== DATA FOR THIS EXERCISE

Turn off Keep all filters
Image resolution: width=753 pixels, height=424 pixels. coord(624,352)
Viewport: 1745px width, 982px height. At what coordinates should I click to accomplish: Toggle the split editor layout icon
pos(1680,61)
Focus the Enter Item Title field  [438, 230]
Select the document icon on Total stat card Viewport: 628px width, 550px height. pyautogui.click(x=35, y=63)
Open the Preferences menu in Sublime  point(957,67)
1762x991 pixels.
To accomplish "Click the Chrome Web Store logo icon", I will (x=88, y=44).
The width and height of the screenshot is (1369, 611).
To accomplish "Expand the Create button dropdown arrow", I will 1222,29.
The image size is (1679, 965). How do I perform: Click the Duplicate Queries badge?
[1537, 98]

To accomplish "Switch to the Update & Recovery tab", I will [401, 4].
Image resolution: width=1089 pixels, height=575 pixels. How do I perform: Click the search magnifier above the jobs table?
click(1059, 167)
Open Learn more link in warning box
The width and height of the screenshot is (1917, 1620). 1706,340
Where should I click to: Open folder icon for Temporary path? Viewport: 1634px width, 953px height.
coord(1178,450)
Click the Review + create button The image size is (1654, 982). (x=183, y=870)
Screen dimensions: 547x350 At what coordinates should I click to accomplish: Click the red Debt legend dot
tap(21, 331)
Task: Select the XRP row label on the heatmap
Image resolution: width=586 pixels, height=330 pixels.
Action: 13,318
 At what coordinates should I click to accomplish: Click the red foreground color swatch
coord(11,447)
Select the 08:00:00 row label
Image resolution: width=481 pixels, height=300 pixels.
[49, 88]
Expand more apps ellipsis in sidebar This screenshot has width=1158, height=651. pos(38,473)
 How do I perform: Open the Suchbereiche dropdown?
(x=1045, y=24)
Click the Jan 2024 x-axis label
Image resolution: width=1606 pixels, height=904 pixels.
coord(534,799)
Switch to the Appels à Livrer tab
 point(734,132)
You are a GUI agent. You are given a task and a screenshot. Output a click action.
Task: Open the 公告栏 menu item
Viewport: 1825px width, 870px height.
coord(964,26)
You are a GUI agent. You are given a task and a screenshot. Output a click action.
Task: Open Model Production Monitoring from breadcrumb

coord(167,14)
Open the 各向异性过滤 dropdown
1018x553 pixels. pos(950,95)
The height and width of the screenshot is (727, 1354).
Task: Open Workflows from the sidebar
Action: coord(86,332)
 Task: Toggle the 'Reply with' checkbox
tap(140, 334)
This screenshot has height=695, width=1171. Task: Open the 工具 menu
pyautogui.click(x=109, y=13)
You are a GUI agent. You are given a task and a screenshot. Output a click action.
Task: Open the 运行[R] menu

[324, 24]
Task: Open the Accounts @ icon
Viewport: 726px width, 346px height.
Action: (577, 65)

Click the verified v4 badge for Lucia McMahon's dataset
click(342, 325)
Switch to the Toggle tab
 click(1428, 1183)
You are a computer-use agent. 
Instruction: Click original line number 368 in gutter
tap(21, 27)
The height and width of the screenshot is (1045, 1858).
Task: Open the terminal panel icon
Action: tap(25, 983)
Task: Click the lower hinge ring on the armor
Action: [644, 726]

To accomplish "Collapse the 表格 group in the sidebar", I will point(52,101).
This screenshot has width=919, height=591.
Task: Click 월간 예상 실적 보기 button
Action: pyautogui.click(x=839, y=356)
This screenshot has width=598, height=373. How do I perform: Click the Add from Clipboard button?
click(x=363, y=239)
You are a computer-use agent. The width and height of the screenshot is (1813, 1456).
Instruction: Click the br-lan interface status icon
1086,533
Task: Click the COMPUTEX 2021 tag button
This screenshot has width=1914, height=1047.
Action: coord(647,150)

====

◆ TASK TO CARRY OUT ◆
Set down every record above exactly as given.

◆ RESPONSE BELOW ◆
Turn off Keep all filters
Image resolution: width=753 pixels, height=424 pixels. coord(624,352)
Viewport: 1745px width, 982px height. At what coordinates should I click to accomplish: Toggle the split editor layout icon
pos(1680,61)
Focus the Enter Item Title field  [438, 230]
Select the document icon on Total stat card Viewport: 628px width, 550px height. pyautogui.click(x=35, y=63)
Open the Preferences menu in Sublime  point(957,67)
1762x991 pixels.
To accomplish "Click the Chrome Web Store logo icon", I will (x=88, y=44).
The width and height of the screenshot is (1369, 611).
To accomplish "Expand the Create button dropdown arrow", I will 1222,29.
The image size is (1679, 965). How do I perform: Click the Duplicate Queries badge?
[1537, 98]

To accomplish "Switch to the Update & Recovery tab", I will [401, 4].
Image resolution: width=1089 pixels, height=575 pixels. How do I perform: Click the search magnifier above the jobs table?
click(1059, 167)
Open Learn more link in warning box
The width and height of the screenshot is (1917, 1620). 1706,340
Where should I click to: Open folder icon for Temporary path? Viewport: 1634px width, 953px height.
coord(1178,450)
Click the Review + create button The image size is (1654, 982). (x=183, y=870)
Screen dimensions: 547x350 At what coordinates should I click to accomplish: Click the red Debt legend dot
tap(21, 331)
Task: Select the XRP row label on the heatmap
Image resolution: width=586 pixels, height=330 pixels.
Action: 13,318
 At what coordinates should I click to accomplish: Click the red foreground color swatch
coord(11,447)
Select the 08:00:00 row label
Image resolution: width=481 pixels, height=300 pixels.
[49, 88]
Expand more apps ellipsis in sidebar This screenshot has width=1158, height=651. pos(38,473)
 How do I perform: Open the Suchbereiche dropdown?
(x=1045, y=24)
Click the Jan 2024 x-axis label
Image resolution: width=1606 pixels, height=904 pixels.
coord(534,799)
Switch to the Appels à Livrer tab
 point(734,132)
You are a GUI agent. You are given a task and a screenshot. Output a click action.
Task: Open the 公告栏 menu item
Viewport: 1825px width, 870px height.
coord(964,26)
You are a GUI agent. You are given a task and a screenshot. Output a click action.
Task: Open Model Production Monitoring from breadcrumb

coord(167,14)
Open the 各向异性过滤 dropdown
1018x553 pixels. pos(950,95)
The height and width of the screenshot is (727, 1354).
Task: Open Workflows from the sidebar
Action: coord(86,332)
 Task: Toggle the 'Reply with' checkbox
tap(140, 334)
This screenshot has height=695, width=1171. Task: Open the 工具 menu
pyautogui.click(x=109, y=13)
You are a GUI agent. You are given a task and a screenshot. Output a click action.
Task: Open the 运行[R] menu

[324, 24]
Task: Open the Accounts @ icon
Viewport: 726px width, 346px height.
Action: (577, 65)

Click the verified v4 badge for Lucia McMahon's dataset
click(342, 325)
Switch to the Toggle tab
 click(1428, 1183)
You are a computer-use agent. 
Instruction: Click original line number 368 in gutter
tap(21, 27)
The height and width of the screenshot is (1045, 1858).
Task: Open the terminal panel icon
Action: tap(25, 983)
Task: Click the lower hinge ring on the armor
Action: [644, 726]

To accomplish "Collapse the 表格 group in the sidebar", I will point(52,101).
This screenshot has width=919, height=591.
Task: Click 월간 예상 실적 보기 button
Action: pyautogui.click(x=839, y=356)
This screenshot has width=598, height=373. How do I perform: Click the Add from Clipboard button?
click(x=363, y=239)
You are a computer-use agent. The width and height of the screenshot is (1813, 1456).
Instruction: Click the br-lan interface status icon
1086,533
Task: Click the COMPUTEX 2021 tag button
This screenshot has width=1914, height=1047.
Action: coord(647,150)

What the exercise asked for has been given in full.